1983 folgte mit The Wicked Day (dt. Tag des Unheils (1985)) eine Fortsetzung der ursprünglichen Trilogie, in der die Geschichte Mordreds und seiner Rebellion gegen Artus erzählt wird. Bei Stewart ist Mordred allerdings nicht der sonst häufig auftretende Schurke, sondern eine tragische, vom Schicksal getriebene Figur. Nur noch sehr locker mit dem Zyklus verknüpft und weit von der Klasse der Vorgängerbände entfernt ist schließlich The Prince and the Pilgrim (1995; dt.

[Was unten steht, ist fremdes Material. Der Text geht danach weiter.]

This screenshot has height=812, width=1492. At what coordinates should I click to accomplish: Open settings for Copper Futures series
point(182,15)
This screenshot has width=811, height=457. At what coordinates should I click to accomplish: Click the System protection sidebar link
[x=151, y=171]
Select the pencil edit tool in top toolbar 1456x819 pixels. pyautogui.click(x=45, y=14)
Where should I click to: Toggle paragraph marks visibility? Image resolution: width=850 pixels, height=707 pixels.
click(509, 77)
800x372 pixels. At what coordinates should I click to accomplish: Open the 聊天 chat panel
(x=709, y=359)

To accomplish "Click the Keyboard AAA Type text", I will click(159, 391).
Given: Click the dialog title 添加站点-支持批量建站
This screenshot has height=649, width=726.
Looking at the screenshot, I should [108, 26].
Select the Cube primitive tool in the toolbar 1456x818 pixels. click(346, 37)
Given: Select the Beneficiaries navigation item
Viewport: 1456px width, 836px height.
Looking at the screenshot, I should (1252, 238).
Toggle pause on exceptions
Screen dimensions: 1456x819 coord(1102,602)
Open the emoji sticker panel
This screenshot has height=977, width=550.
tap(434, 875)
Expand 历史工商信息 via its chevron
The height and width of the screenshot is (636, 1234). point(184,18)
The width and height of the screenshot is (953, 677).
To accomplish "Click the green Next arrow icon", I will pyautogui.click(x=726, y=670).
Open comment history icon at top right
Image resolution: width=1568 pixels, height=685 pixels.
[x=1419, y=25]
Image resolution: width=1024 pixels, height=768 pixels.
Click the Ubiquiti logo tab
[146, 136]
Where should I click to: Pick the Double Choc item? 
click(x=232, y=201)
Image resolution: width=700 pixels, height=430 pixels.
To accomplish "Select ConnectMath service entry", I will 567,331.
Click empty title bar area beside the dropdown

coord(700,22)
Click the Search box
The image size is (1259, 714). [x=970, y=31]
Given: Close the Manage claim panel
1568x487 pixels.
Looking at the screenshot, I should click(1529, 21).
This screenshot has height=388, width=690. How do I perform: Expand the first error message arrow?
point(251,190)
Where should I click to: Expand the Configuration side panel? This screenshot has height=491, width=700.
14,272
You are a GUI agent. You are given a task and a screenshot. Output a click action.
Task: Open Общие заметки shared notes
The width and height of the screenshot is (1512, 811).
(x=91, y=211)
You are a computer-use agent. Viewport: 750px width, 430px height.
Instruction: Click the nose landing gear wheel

Der Prinz und die Pilgerin (1997)), ein Roman, der sich vor allem um die Liebesgeschichte der titelgebenden Figuren dreht.
Weitere Romane mit übernatürlichen Elementen sind Touch Not the Cat (1976; dt. Rühr nicht die Katze an (1977)) und Thornyhold (1988; dt. Die Herrin von Thornyhold (1989)), die beide mit einer übernatürlich begabten Hauptfigur aufwarten und in der Tradition Daphne du Mauriers stehen, während in dem Jugendbuch A Walk in Wolf Wood (1980; dt. Geistermond über dem Wolfswald (1981), auch als Wolfswald (1986)) die Werwolf- mit der Zeitreise-Thematik verknüpft wird.
Die letztgenannten Romane sind durchaus lesbar, halten jedoch einem Vergleich mit der ursprünglichen Merlin Trilogy nicht stand, die trotz ihres relativ geringen Fantasy-Anteils eigentlich Pflichtlektüre für alle am Artus-Mythos interessierten Leser und Leserinnen sein müsste.